Textstatistiken und Zeichenzählung verstehen
Was dieser Zähler misst
Text Counter zerlegt einen Text in alle Kennzahlen, die für die Länge zählen. Während du tippst oder einfügst, summiert er Zeichen mit und ohne Leerzeichen und anschließend Wörter, Sätze, Absätze und Zeilen. Neben diesen vertrauten Zählwerten schätzt er die Lese- und Sprechzeit und zeigt die Detailwerte, die die meisten Werkzeuge auslassen: Unicode-Graphem-Cluster, Codepoints und Code-Units sowie die Größe deines Textes in Byte unter UTF-8, UTF-16 und mehreren älteren Kodierungen.
Ein eigenes Zusammensetzungs-Panel teilt die Zeichen nach Typ auf – Koreanisch, Emoji, ASCII und übriges Unicode – damit du auf einen Blick siehst, woraus dein Text tatsächlich besteht.

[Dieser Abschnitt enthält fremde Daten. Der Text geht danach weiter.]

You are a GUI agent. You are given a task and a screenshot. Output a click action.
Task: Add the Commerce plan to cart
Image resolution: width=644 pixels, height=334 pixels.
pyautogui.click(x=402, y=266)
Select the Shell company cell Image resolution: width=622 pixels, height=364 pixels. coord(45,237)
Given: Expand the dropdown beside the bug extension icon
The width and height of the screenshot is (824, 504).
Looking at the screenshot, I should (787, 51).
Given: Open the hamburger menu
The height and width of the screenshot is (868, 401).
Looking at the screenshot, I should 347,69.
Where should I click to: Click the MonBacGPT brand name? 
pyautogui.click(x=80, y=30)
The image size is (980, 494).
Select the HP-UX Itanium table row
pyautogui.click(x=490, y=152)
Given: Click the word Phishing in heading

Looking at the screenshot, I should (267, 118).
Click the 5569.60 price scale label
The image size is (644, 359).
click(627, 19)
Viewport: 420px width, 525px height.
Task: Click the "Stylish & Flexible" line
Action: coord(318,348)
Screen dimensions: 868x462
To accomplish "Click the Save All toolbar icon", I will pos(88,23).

Wann diese Zahlen wichtig sind
Zeichenlimits prägen erstaunlich viel von dem, was wir schreiben. Ein Tweet endet bei 280 Zeichen, eine Meta-Description wird in den Suchergebnissen jenseits von rund 160 abgeschnitten, und eine SMS zerfällt ab 160 Zeichen in mehrere Segmente. Aufsatz- oder Bewerbungsfelder erzwingen oft eine harte Wort- oder Zeichenobergrenze. Den Zähler beim Schreiben mitwachsen zu sehen ist weit angenehmer, als den Text in ein Formular einzufügen und abgewiesen zu werden.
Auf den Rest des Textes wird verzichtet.